Friday, July 28, 2006

Graduation

If we’re calling the summer internship we did for FSD “FSD University”, then our intense past Wednesday must have been a sort of commencement ceremony.

Who we are: Seven future program coordinators, soon to be dispersed throughout the world, and three marketing interns coming in at least two days a week to haunt the fulltime wisdom behind FSD(Eric, Hailey and Alex).

What we’ve done this summer: The prospective program coordinators took on a variety of tasks designed to be useful to the organization and help us learn about our position. This included working on whatever projects turned up in the daily operation of FSD, plus country-specific research to learn more about where we were going – such as revamping local partner organization profiles and drafting a paper on local development issues to put on the website. Of course, a slight flaw in the system is that three of us are no longer going to the countries we’ve been researching -- but it's been a nice excuse to learn a lot about Ecuador and Peru. A final element of the summer was the periodic workshops our executive director Eric facilitated, each one with goodies and lots of program coordinator info and training.


This photo should evoke tight office space, malfunctioning computers, the smell of everyone's lunches and Alex's ipod, spinning Bright Eyes and Damien Rice anthems

This past Wednesday was the final workshop and about four hours straight of last minute information and final motivational talks. An old Program Coordinator came in to tell us everything is going to be okay, Alex gave us a passionate speech on group dynamics. Additional hours were spent in smaller groups revising and analyzing projects we’ve done -- and coming up with new ones. By the end of the day, it had felt like the longest nine hours ever while most of us also concluded that we hadn’t accomplished much at all.

The finality of the day was provoked by the imminent departure of Nicole (Ms.

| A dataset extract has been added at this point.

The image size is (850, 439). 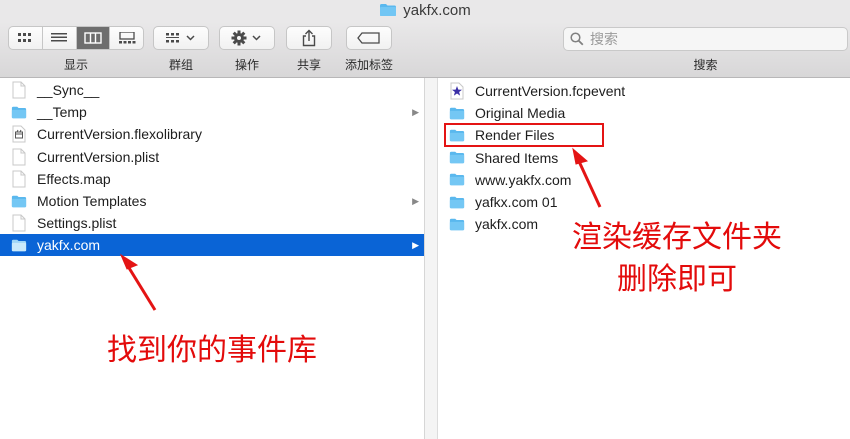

Mombasa, Kenya) and Anna (Ms. Udaipur, India), so we freed ourselves from a particularly oppressive office environment and hit the town. First, drinks on a street corner outside a little bar in North Beach, and later a family Italian dinner at the illustrious Tomaso's.


Robin (La Plata, Argentina), Anna. Ashley (Cochabamba, Bolivia)


Hailey (Program Director), Eric (Executive Director), Alex (Outreach Director)


In Tomaso's: Yvonne (Nicaragua), Alex, Nicole

This has turned out to be a pretty amazing internship, and I think meeting the other program coordinators has been a big part of it -- it’s hard to believe that it’s the first year they’re doing it this way, with a summer of communal training before we’re sent off into the field. It’s always bittersweet meeting pretty inspirational people just to say goodbye to them right away, but the little network we’ve established will could be really valuable in the coming year.

Tuesday, July 25, 2006

Introduction

I think it’s been official for three weeks now, or at least I’ve felt varying degrees of official-ness -- as a country change was proposed, accepted, finalized with the purchase of a flight, and then mentally committed to as much as possible by referring to it in casual conversation.

Someone called me on it at the beginning of the summer -- I had gotten so into the routine explanation of FSD (why does it require such patience to get beyond the acronym?), that it had started to sound rehearsed:

The Foundation for Sustainable Development is an organization in San Francisco that facilitates internships for college students and grads with local NGOs in Latin America, India and Africa, where they design their own work plan and projects in support of community initiatives for sustainable development. I will be the Program Coordinator, serving as the liaison between the interns, their host organizations and FSD in San Francisco.

Originally it was Puno, Peru, later, most likely Ambato, Ecuador. And finally, in a twist that rocked the office, I got moved to Cochabamba, Bolivia and the former Ms. Argentina was dispatched to come with me as a co-program coordinator (the Cochabamba program is the biggest in South America). I had been doing research on Peru and Ecuador, but most everything but the drastically reduced time before departure has excited me about the change. Now I’m just trying to finish up my Peru/Ecuador projects so that I can move on to learning more about Bolivia. Unfortunately, right now I’m limited to keywords like “Evo Morales” and “coca” and “Aymara”, but I have a seductive pile of books awaiting me. Just to add a few more keywords before I’m thrown in relatively ignorant anyway.

The Bolivian Program Director I’ll be working with, Mauricio, seems just right. He has a reputation in the office for being one of the most innovative and proactive of the in-country directors. And he chided me for not getting in contact with him sooner and asking all the questions that were piling up in my mind. That’s what I like to hear.